▶ **WHAT TO DO**: How many lines of the entries below contain the string "Switch"? State the number alone.

[Stored records]
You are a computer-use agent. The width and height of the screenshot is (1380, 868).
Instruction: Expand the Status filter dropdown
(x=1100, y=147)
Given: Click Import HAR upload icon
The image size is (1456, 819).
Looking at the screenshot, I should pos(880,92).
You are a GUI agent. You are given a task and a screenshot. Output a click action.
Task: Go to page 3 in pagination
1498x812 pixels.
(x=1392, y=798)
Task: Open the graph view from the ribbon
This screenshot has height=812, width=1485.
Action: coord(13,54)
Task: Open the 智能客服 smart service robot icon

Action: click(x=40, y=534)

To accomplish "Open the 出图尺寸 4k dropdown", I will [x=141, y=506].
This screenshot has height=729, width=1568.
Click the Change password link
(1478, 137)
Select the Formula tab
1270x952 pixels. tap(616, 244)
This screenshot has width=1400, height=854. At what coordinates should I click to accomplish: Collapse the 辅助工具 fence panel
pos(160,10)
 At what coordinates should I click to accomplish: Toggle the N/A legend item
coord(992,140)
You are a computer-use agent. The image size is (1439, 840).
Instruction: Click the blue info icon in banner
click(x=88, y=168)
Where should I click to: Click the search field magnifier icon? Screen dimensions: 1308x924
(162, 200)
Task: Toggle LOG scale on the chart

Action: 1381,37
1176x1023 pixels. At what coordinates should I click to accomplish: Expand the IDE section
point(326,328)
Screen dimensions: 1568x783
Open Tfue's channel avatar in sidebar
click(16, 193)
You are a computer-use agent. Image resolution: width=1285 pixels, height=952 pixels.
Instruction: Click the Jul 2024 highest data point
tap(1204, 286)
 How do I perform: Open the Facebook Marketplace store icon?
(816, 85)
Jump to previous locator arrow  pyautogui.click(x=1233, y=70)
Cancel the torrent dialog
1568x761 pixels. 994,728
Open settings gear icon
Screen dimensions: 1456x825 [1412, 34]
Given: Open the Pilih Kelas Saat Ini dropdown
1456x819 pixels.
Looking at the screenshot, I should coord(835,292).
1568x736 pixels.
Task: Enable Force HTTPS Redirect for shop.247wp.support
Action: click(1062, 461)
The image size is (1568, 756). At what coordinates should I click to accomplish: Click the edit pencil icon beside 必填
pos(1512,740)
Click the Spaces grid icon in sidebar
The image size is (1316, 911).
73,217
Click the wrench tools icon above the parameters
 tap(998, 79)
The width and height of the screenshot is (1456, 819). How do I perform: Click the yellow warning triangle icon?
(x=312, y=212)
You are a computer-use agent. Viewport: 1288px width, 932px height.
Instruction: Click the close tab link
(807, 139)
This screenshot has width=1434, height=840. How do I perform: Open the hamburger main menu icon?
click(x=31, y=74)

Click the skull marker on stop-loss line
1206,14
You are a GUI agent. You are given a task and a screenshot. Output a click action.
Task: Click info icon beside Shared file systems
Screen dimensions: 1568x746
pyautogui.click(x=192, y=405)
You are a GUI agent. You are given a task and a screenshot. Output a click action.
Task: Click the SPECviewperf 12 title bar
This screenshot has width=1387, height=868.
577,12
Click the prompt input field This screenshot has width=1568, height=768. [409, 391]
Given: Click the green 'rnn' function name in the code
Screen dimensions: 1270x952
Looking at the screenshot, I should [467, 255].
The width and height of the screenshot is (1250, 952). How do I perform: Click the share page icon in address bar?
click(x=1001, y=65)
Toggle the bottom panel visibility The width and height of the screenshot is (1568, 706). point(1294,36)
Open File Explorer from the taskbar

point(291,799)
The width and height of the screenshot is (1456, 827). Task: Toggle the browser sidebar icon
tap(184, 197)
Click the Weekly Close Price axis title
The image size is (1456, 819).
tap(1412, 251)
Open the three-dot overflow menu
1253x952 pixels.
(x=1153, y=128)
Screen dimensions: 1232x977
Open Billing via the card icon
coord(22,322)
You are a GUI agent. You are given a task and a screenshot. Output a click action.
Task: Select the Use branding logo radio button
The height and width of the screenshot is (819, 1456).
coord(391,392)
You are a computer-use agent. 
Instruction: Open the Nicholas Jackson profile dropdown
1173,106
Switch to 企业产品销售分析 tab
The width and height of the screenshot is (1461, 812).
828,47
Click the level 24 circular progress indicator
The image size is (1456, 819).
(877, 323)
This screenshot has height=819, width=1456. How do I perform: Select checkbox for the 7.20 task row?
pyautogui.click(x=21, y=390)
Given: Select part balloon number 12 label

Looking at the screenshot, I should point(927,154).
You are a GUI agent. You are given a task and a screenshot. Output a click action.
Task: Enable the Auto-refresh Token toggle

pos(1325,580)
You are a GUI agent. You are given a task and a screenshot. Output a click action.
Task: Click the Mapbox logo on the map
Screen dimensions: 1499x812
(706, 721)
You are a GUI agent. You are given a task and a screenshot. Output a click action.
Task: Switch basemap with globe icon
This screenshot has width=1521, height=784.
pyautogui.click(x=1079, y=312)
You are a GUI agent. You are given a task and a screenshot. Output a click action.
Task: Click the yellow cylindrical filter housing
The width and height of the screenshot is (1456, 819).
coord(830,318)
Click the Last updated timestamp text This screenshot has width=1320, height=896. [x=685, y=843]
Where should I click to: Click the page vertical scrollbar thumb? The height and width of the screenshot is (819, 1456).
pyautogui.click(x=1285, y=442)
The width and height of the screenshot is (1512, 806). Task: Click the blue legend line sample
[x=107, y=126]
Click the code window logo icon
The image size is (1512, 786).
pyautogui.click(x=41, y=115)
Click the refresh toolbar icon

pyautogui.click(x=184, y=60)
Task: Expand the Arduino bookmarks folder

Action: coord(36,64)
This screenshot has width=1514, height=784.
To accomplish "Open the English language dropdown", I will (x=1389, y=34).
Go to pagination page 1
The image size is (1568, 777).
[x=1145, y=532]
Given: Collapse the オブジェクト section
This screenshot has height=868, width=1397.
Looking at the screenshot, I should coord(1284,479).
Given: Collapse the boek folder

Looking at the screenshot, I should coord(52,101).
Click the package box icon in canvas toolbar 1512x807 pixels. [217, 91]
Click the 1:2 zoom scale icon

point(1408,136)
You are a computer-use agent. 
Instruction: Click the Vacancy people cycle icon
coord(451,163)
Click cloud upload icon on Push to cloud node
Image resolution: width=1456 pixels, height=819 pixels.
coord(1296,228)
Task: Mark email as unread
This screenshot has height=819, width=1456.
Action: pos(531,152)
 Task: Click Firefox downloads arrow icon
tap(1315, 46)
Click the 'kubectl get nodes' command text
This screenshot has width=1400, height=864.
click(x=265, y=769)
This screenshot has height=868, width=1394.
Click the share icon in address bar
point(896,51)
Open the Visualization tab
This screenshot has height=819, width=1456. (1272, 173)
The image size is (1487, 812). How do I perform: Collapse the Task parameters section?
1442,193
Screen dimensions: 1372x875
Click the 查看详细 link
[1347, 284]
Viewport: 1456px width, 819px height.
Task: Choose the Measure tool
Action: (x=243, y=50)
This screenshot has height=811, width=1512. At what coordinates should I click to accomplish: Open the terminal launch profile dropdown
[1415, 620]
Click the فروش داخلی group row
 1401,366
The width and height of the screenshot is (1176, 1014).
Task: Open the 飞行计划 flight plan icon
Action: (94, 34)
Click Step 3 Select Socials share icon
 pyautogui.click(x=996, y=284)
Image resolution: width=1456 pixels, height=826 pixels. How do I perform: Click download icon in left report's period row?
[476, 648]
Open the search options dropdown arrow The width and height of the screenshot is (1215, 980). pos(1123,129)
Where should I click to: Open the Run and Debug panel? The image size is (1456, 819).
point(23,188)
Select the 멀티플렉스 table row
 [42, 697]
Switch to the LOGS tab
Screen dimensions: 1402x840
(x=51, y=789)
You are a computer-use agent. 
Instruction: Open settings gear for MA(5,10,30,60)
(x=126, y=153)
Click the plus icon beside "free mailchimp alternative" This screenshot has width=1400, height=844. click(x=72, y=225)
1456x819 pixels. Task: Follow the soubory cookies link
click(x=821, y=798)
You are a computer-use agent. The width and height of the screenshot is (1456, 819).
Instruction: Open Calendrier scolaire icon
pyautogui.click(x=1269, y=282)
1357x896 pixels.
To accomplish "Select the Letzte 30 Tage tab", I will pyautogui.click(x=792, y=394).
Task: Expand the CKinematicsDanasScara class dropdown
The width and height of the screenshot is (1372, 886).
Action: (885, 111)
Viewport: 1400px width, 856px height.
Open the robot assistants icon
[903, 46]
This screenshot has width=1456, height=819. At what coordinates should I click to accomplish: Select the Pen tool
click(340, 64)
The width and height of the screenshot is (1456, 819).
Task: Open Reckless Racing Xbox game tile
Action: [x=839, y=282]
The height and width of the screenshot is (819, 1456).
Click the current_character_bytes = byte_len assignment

▶ **YOUR RESPONSE**: 3